Desde 2012 coordena na UFMG o Grupo de Pesquisa O estado de exceção no Brasil contemporâneo. Publicou os livros de poemas "Lentus in umbra" (edição própria, 2001; edição espanhola com tradução de Francisco Álvarez Velasco, Trea, 2002), "OS enCANTOS" (in vento, 2003), "FOMEFORTE" (in vento, 2005), "Algo indecifravelmente veloz" (antologia poética editada em Portugal, Edium, 2007), "Auroras consurgem" (7Letras, 2010), "Deus está dirigindo bêbado e nós estamos presos no porta-malas" (Urutau, 2019) e "Poemas para a noite dos mortos-vivos" (Urutau, 2020), além do livro de contos "Oroboro" – lançado em Portugal (Temas Originais, 2010) e no Brasil (7Letras, 2012) – e a prosa autobiográfica "A parodia vivente ou a pavorosa sciencia de vêr: memórias de um pé quebrado" (Urutau, 2021).

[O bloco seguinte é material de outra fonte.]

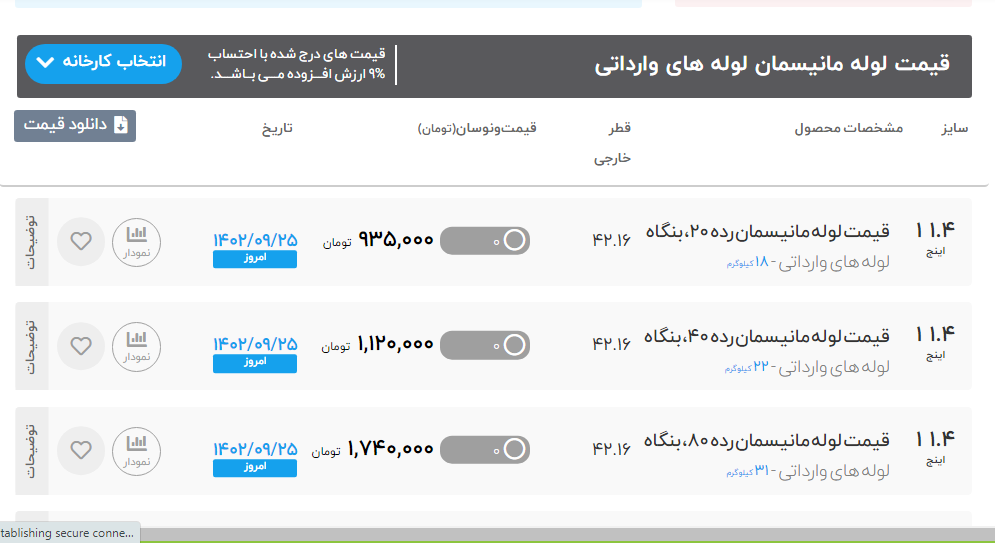Image resolution: width=995 pixels, height=543 pixels.
Task: Open chart icon for 1,740,000 toman row
Action: pos(136,450)
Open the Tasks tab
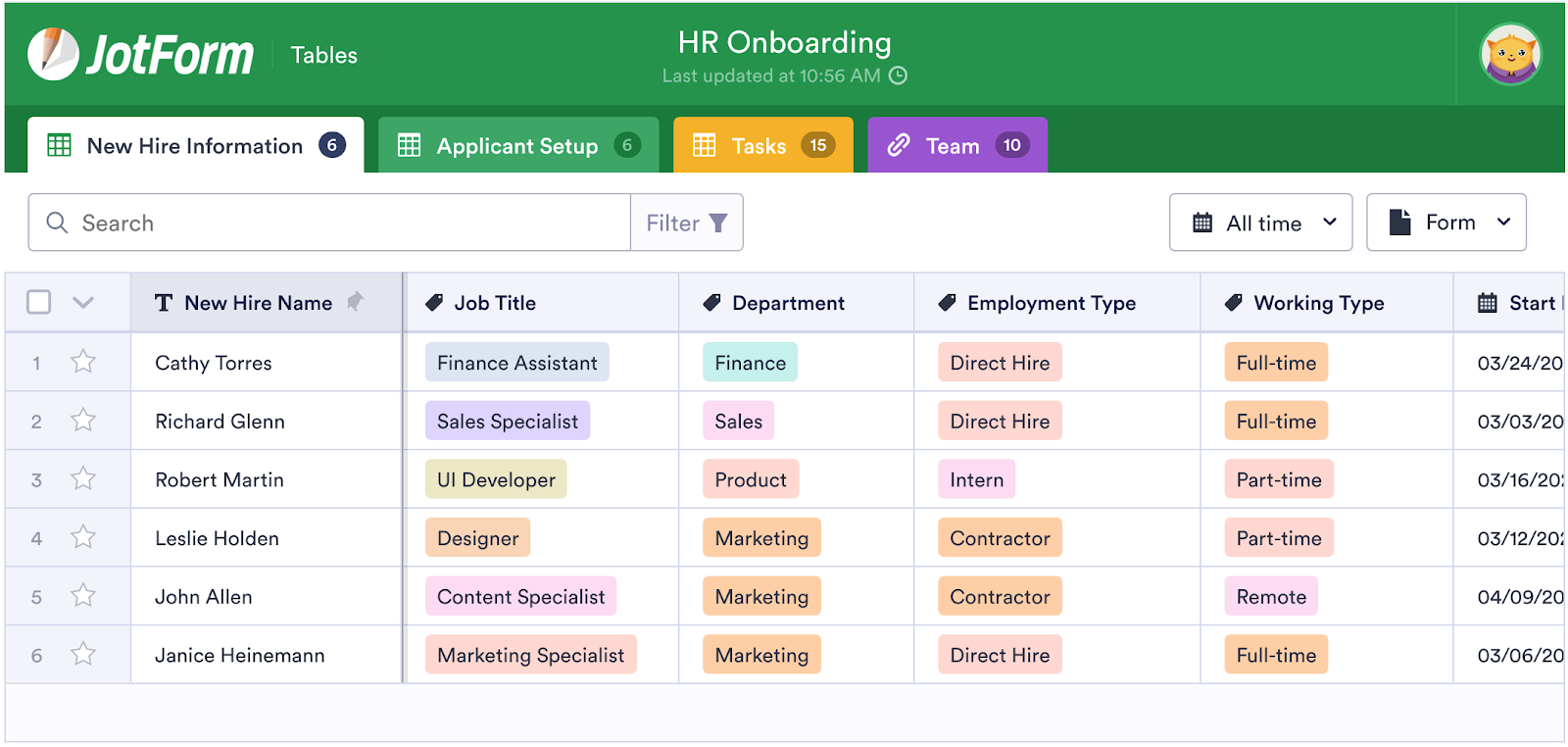1568x747 pixels. (762, 146)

O seu ensaio "A letra e o ar: palavra-liberdade na poesia de Xosé Lois García" foi publicado em Portugal (Universitária, 2004) e na Galiza (Trad. Amelia Piñeiro Santorum, Toxosoutos, 2009). Organizou o volume "Lírica de Camões: uma seleção" (Crisálida, 2004) e traduziu "A rosa dos claustros" (Crisálida, 2004) da galega Rosalía de Castro, Isso (em parceria com Leonardo Gonçalves, Universidade de Brasília, 2004), "Com/posições" (Crisálida, 2007) e "dibaxu/debaixo" (Edium, 2007; Secretaria de Cultura do Estado do Ceará/Universidade Federal do Ceará, 2009), todos do argentino Juan Gelman, além da plaquete "À boa teta e outros quatro licenciosos poemas da França renascentista" (Crisálida, 2005). Traduziu e publicou no Suplemento Literário de Minas Gerais poemas do catalão Joan Brossa.
Serviço
Lançamento do livro "Poemas póstumos: fantasias para rapazes e moças durante o genocídio"
Andityas Matos
Onde: Livraria e Café Quixote (rua Fernandes Tourinho, 274, Savassi)
Quando: Nesta quinta-feira (14), das 18 às 21h.
Entrada franca.
O livro pode ser adquirido ao valor de R$ 50.
Em tempo: simultaneamente, também acontecerá o lançamento do livro "Urbano - Constelação", de Rita Velloso.